------ RECORDS FOR THIS TASK

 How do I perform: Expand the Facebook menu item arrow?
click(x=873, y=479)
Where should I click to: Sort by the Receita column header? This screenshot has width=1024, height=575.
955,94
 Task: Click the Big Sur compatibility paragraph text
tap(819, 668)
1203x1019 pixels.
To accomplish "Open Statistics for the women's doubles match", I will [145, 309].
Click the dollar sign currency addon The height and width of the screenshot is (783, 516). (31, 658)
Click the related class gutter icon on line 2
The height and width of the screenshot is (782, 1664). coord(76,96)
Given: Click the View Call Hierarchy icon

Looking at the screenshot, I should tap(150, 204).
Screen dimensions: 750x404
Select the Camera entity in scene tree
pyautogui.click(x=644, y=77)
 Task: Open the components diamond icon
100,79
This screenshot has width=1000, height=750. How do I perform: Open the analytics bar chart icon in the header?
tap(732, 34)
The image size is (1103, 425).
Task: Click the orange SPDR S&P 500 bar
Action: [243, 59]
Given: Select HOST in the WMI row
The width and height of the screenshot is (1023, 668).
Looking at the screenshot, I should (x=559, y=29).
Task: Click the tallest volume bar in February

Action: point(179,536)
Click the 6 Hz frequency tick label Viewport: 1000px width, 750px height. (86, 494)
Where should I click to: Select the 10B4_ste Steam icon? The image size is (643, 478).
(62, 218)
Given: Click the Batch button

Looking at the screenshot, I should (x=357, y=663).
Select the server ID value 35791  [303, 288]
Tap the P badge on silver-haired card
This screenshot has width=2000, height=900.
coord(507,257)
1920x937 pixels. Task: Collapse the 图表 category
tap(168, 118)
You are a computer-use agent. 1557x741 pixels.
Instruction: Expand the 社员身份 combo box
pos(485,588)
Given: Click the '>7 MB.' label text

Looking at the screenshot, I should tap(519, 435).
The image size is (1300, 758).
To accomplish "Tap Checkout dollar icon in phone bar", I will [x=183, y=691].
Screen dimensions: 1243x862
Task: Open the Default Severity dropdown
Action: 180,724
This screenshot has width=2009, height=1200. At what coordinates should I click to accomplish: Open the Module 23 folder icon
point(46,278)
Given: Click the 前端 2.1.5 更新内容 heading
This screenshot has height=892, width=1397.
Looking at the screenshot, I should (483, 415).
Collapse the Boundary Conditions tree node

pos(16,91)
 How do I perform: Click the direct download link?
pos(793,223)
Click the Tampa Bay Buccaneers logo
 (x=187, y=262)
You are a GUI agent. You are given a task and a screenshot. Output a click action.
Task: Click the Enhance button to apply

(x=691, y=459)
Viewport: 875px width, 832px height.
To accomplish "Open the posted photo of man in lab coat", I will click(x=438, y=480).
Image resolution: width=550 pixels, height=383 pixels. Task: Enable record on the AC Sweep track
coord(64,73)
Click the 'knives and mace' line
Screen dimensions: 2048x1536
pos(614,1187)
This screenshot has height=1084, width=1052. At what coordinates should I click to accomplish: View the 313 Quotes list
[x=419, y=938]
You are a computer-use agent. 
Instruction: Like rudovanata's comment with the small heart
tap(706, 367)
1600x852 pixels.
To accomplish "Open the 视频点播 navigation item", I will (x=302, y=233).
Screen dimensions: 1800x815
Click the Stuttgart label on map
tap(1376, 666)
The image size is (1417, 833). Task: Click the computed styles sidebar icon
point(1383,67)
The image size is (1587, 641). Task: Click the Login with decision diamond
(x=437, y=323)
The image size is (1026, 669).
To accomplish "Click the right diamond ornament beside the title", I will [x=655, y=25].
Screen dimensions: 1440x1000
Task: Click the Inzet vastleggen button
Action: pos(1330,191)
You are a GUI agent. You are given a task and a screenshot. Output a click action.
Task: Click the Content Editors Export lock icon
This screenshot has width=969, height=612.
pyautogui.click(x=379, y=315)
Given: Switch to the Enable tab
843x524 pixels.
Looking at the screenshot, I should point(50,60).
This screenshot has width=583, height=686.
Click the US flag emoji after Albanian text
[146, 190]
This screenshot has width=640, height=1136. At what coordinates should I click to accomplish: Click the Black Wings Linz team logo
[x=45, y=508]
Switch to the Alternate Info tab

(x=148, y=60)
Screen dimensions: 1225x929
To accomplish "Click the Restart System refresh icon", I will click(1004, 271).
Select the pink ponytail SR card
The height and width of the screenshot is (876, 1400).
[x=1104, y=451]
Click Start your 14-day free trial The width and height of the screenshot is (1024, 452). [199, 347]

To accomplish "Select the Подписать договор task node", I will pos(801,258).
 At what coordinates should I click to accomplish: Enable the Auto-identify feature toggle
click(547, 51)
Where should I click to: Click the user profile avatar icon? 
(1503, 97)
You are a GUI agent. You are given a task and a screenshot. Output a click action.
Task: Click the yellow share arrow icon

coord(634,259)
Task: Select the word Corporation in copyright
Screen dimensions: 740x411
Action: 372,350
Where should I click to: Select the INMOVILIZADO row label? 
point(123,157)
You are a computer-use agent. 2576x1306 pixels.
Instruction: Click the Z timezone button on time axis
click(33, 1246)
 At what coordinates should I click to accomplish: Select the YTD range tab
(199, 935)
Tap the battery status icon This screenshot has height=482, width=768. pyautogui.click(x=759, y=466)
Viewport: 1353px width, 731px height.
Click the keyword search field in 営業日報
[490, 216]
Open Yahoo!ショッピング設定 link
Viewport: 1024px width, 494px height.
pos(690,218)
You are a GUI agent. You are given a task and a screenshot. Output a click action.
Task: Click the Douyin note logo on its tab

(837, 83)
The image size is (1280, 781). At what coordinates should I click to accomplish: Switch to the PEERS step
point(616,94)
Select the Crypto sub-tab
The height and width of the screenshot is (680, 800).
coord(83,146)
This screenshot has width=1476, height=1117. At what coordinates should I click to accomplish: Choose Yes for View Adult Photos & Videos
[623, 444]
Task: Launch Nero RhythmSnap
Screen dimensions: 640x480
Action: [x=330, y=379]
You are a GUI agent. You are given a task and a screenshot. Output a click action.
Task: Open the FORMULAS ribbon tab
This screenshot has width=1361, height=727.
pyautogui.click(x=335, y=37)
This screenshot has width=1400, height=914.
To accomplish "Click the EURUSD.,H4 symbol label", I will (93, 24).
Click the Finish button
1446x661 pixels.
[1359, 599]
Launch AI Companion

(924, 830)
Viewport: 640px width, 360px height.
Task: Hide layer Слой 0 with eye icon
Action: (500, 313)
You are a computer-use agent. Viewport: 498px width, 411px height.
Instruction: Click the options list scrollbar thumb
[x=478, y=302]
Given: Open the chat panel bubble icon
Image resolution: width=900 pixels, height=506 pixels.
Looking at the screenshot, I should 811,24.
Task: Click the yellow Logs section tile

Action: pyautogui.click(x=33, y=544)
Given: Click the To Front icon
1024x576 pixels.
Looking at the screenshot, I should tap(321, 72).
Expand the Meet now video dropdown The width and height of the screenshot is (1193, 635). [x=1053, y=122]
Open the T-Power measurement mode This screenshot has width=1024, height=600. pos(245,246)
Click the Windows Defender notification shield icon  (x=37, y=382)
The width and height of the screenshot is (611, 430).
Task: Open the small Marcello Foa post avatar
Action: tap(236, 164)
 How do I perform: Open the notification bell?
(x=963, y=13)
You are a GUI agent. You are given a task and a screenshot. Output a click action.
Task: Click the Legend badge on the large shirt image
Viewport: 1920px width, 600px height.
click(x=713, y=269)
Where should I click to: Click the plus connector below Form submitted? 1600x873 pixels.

------------

> ASSIGNMENT
Reproduce the listing above line for line, exactly.

> SOLUTION FOR THIS PROBLEM
 How do I perform: Expand the Facebook menu item arrow?
click(x=873, y=479)
Where should I click to: Sort by the Receita column header? This screenshot has width=1024, height=575.
955,94
 Task: Click the Big Sur compatibility paragraph text
tap(819, 668)
1203x1019 pixels.
To accomplish "Open Statistics for the women's doubles match", I will [145, 309].
Click the dollar sign currency addon The height and width of the screenshot is (783, 516). (31, 658)
Click the related class gutter icon on line 2
The height and width of the screenshot is (782, 1664). coord(76,96)
Given: Click the View Call Hierarchy icon

Looking at the screenshot, I should tap(150, 204).
Screen dimensions: 750x404
Select the Camera entity in scene tree
pyautogui.click(x=644, y=77)
 Task: Open the components diamond icon
100,79
This screenshot has width=1000, height=750. How do I perform: Open the analytics bar chart icon in the header?
tap(732, 34)
The image size is (1103, 425).
Task: Click the orange SPDR S&P 500 bar
Action: [243, 59]
Given: Select HOST in the WMI row
The width and height of the screenshot is (1023, 668).
Looking at the screenshot, I should (x=559, y=29).
Task: Click the tallest volume bar in February

Action: point(179,536)
Click the 6 Hz frequency tick label Viewport: 1000px width, 750px height. (86, 494)
Where should I click to: Select the 10B4_ste Steam icon? The image size is (643, 478).
(62, 218)
Given: Click the Batch button

Looking at the screenshot, I should (x=357, y=663).
Select the server ID value 35791  [303, 288]
Tap the P badge on silver-haired card
This screenshot has width=2000, height=900.
coord(507,257)
1920x937 pixels. Task: Collapse the 图表 category
tap(168, 118)
You are a computer-use agent. 1557x741 pixels.
Instruction: Expand the 社员身份 combo box
pos(485,588)
Given: Click the '>7 MB.' label text

Looking at the screenshot, I should tap(519, 435).
The image size is (1300, 758).
To accomplish "Tap Checkout dollar icon in phone bar", I will [x=183, y=691].
Screen dimensions: 1243x862
Task: Open the Default Severity dropdown
Action: 180,724
This screenshot has width=2009, height=1200. At what coordinates should I click to accomplish: Open the Module 23 folder icon
point(46,278)
Given: Click the 前端 2.1.5 更新内容 heading
This screenshot has height=892, width=1397.
Looking at the screenshot, I should (483, 415).
Collapse the Boundary Conditions tree node

pos(16,91)
 How do I perform: Click the direct download link?
pos(793,223)
Click the Tampa Bay Buccaneers logo
 (x=187, y=262)
You are a GUI agent. You are given a task and a screenshot. Output a click action.
Task: Click the Enhance button to apply

(x=691, y=459)
Viewport: 875px width, 832px height.
To accomplish "Open the posted photo of man in lab coat", I will click(x=438, y=480).
Image resolution: width=550 pixels, height=383 pixels. Task: Enable record on the AC Sweep track
coord(64,73)
Click the 'knives and mace' line
Screen dimensions: 2048x1536
pos(614,1187)
This screenshot has height=1084, width=1052. At what coordinates should I click to accomplish: View the 313 Quotes list
[x=419, y=938]
You are a computer-use agent. 
Instruction: Like rudovanata's comment with the small heart
tap(706, 367)
1600x852 pixels.
To accomplish "Open the 视频点播 navigation item", I will (x=302, y=233).
Screen dimensions: 1800x815
Click the Stuttgart label on map
tap(1376, 666)
The image size is (1417, 833). Task: Click the computed styles sidebar icon
point(1383,67)
The image size is (1587, 641). Task: Click the Login with decision diamond
(x=437, y=323)
The image size is (1026, 669).
To accomplish "Click the right diamond ornament beside the title", I will [x=655, y=25].
Screen dimensions: 1440x1000
Task: Click the Inzet vastleggen button
Action: pos(1330,191)
You are a GUI agent. You are given a task and a screenshot. Output a click action.
Task: Click the Content Editors Export lock icon
This screenshot has width=969, height=612.
pyautogui.click(x=379, y=315)
Given: Switch to the Enable tab
843x524 pixels.
Looking at the screenshot, I should point(50,60).
This screenshot has width=583, height=686.
Click the US flag emoji after Albanian text
[146, 190]
This screenshot has width=640, height=1136. At what coordinates should I click to accomplish: Click the Black Wings Linz team logo
[x=45, y=508]
Switch to the Alternate Info tab

(x=148, y=60)
Screen dimensions: 1225x929
To accomplish "Click the Restart System refresh icon", I will click(1004, 271).
Select the pink ponytail SR card
The height and width of the screenshot is (876, 1400).
[x=1104, y=451]
Click Start your 14-day free trial The width and height of the screenshot is (1024, 452). [199, 347]

To accomplish "Select the Подписать договор task node", I will pos(801,258).
 At what coordinates should I click to accomplish: Enable the Auto-identify feature toggle
click(547, 51)
Where should I click to: Click the user profile avatar icon? 
(1503, 97)
You are a GUI agent. You are given a task and a screenshot. Output a click action.
Task: Click the yellow share arrow icon

coord(634,259)
Task: Select the word Corporation in copyright
Screen dimensions: 740x411
Action: 372,350
Where should I click to: Select the INMOVILIZADO row label? 
point(123,157)
You are a computer-use agent. 2576x1306 pixels.
Instruction: Click the Z timezone button on time axis
click(33, 1246)
 At what coordinates should I click to accomplish: Select the YTD range tab
(199, 935)
Tap the battery status icon This screenshot has height=482, width=768. pyautogui.click(x=759, y=466)
Viewport: 1353px width, 731px height.
Click the keyword search field in 営業日報
[490, 216]
Open Yahoo!ショッピング設定 link
Viewport: 1024px width, 494px height.
pos(690,218)
You are a GUI agent. You are given a task and a screenshot. Output a click action.
Task: Click the Douyin note logo on its tab

(837, 83)
The image size is (1280, 781). At what coordinates should I click to accomplish: Switch to the PEERS step
point(616,94)
Select the Crypto sub-tab
The height and width of the screenshot is (680, 800).
coord(83,146)
This screenshot has width=1476, height=1117. At what coordinates should I click to accomplish: Choose Yes for View Adult Photos & Videos
[623, 444]
Task: Launch Nero RhythmSnap
Screen dimensions: 640x480
Action: [x=330, y=379]
You are a GUI agent. You are given a task and a screenshot. Output a click action.
Task: Open the FORMULAS ribbon tab
This screenshot has width=1361, height=727.
pyautogui.click(x=335, y=37)
This screenshot has width=1400, height=914.
To accomplish "Click the EURUSD.,H4 symbol label", I will (93, 24).
Click the Finish button
1446x661 pixels.
[1359, 599]
Launch AI Companion

(924, 830)
Viewport: 640px width, 360px height.
Task: Hide layer Слой 0 with eye icon
Action: (500, 313)
You are a computer-use agent. Viewport: 498px width, 411px height.
Instruction: Click the options list scrollbar thumb
[x=478, y=302]
Given: Open the chat panel bubble icon
Image resolution: width=900 pixels, height=506 pixels.
Looking at the screenshot, I should 811,24.
Task: Click the yellow Logs section tile

Action: pyautogui.click(x=33, y=544)
Given: Click the To Front icon
1024x576 pixels.
Looking at the screenshot, I should tap(321, 72).
Expand the Meet now video dropdown The width and height of the screenshot is (1193, 635). [x=1053, y=122]
Open the T-Power measurement mode This screenshot has width=1024, height=600. pos(245,246)
Click the Windows Defender notification shield icon  (x=37, y=382)
The width and height of the screenshot is (611, 430).
Task: Open the small Marcello Foa post avatar
Action: tap(236, 164)
 How do I perform: Open the notification bell?
(x=963, y=13)
You are a GUI agent. You are given a task and a screenshot. Output a click action.
Task: Click the Legend badge on the large shirt image
Viewport: 1920px width, 600px height.
click(x=713, y=269)
Where should I click to: Click the plus connector below Form submitted? 1600x873 pixels.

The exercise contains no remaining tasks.